An hour later they were dancing around to UB40 on Justin’s old tape deck and dragging out pieces of retro chic from the wardrobe to drape round themselves. Zack ended up sporting a black Homburg and a feather boa, Justin looking very svelte in a Victorian lace gown, saying “
a handbag?
” over and over again until Zack told him to put a sock in it, he got the point. Within an hour they’d got through the entire stash.
“Phone up and get some more.”
“It’s 2 am, and we’re in Creed Mill Bridge, matey, not Ladbroke Grove.”
“So what the hell are you bloody doing here?” said Zack, exasperated.
“Breathing clean air.”
“Clean air is overrated, Justin, just like sex,” said Zack, rifling through drawers, convinced Justin was holding out on him.
“Hey! Keep out of my things, you.”
“Why does cocaine
do
this?” Zack shouted out dramatically. “It’s only a mild stimulant after all, but just like Oliver Twist it always bloody leaves you baying for more.”

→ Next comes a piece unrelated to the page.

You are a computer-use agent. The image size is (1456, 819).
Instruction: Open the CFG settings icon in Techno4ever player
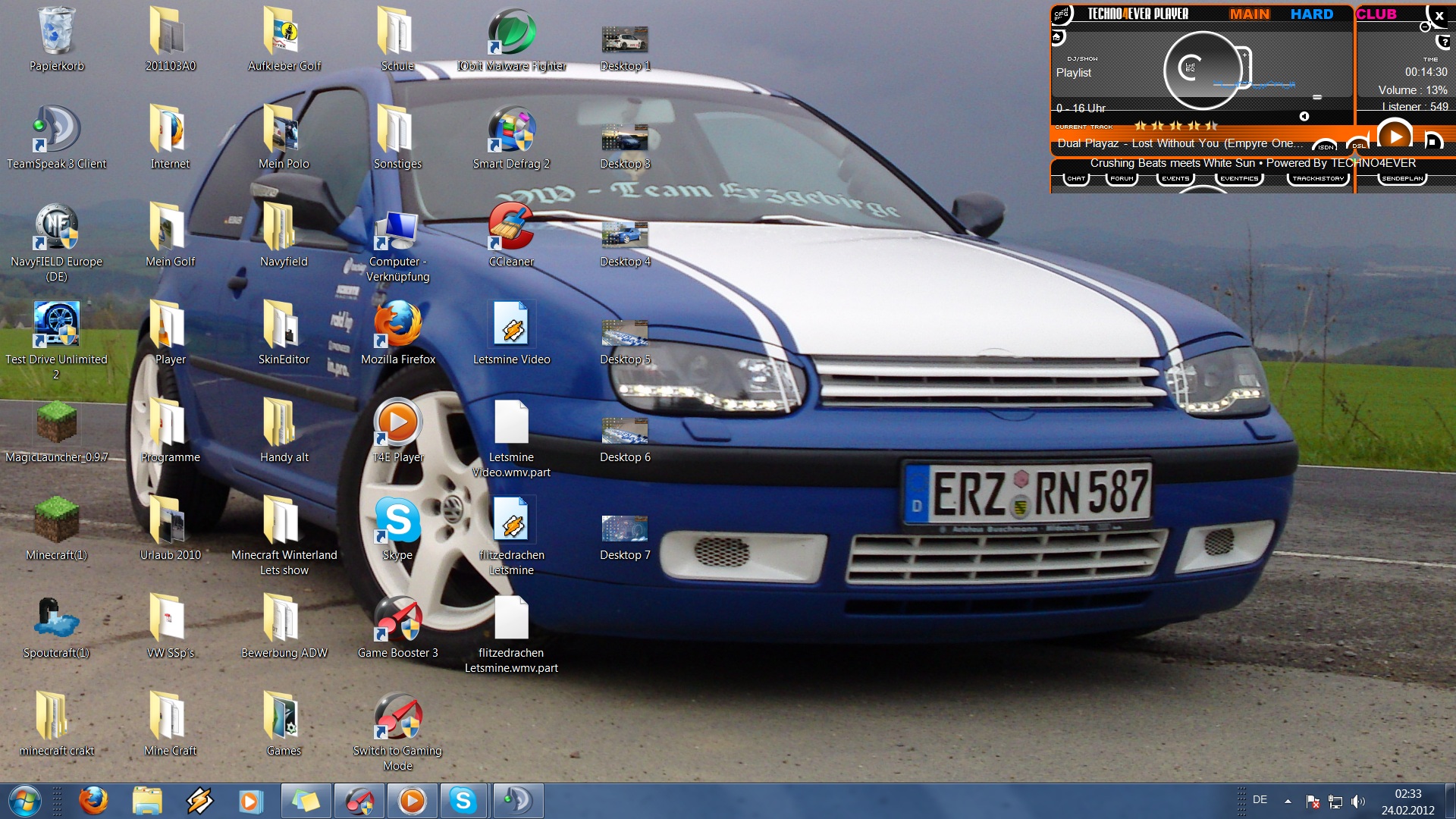point(1061,14)
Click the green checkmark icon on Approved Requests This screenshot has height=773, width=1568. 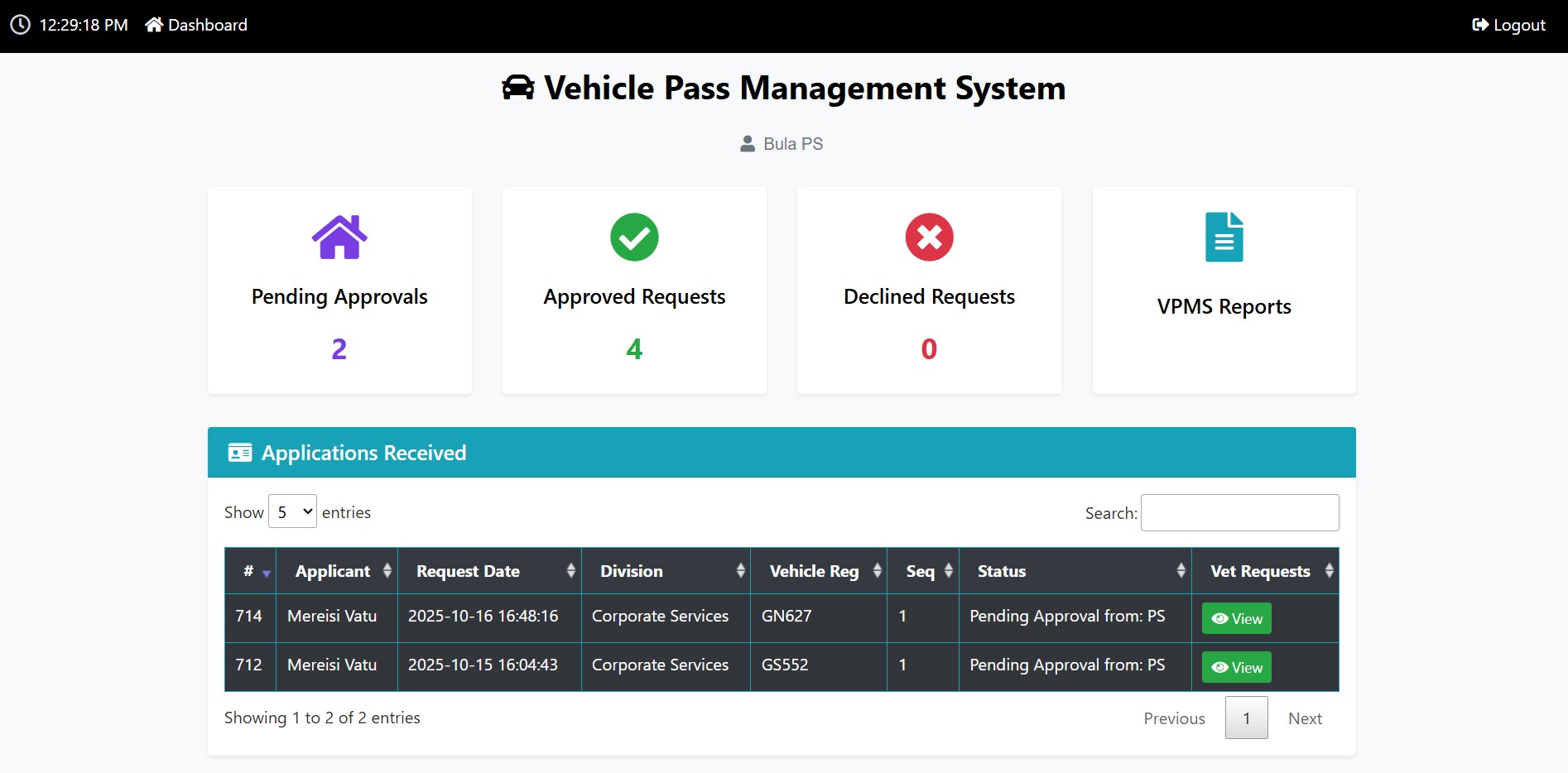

“Get into bed with me,” said Justin, “let me hold you.”
Giving up on his search Zack did as he was told and found the action bizarrely comforting.
“I love you, Zack Fortune, you monster.”
“I know you do, mate.”
Within minutes Zack was asleep.
The next morning, over breakfast, Zack told Justin just how devoted he was to Veronica and Justin pretended to be pleased.
“I like women, I love women, but not where I live, now suddenly it’s okay.”
“So is that it now, you and her?”
“I’d like to
think
so,” said Zack, reassuring Justin with his caution.
Zack picked up Russell’s book and flicked open the cover. “This woman, this Barbara Quinn, she’s the one that met up with Veronica, telling her we were both about to die. The only way to avoid it according to her was to split up. Not the most romantic start to a relationship is it?”
“Advice you’ve chosen to ignore.”
“Yes, I suppose we have.”
“But you can’t ignore it, can you?”
“It’s ridiculous tripe… but sure, there’s a part of me that thinks what if she’s right…”
“Then why don’t you go and see her?”
“What?”
“Maybe Veronica got it wrong, maybe she misunderstood.”
“I don’t think so.”
“But worth checking,” said Justin, pushing papers into an old leather briefcase and making for the door, “see you soon gorgeous, look after yourself won’t you?”
“I’ll try.”
Justin crossed back towards him and dropped a kiss on Zack’s cheek, then left. Zack heard the front door slam behind him and the crunch on the gravel as his feet made their way to his car. Zack flicked through Russell’s book briefly, pushed it deep into his pocket and grabbed his phone, punching a number into speed dial. Unusually, Veronica’s phone continued to ring until it clicked off.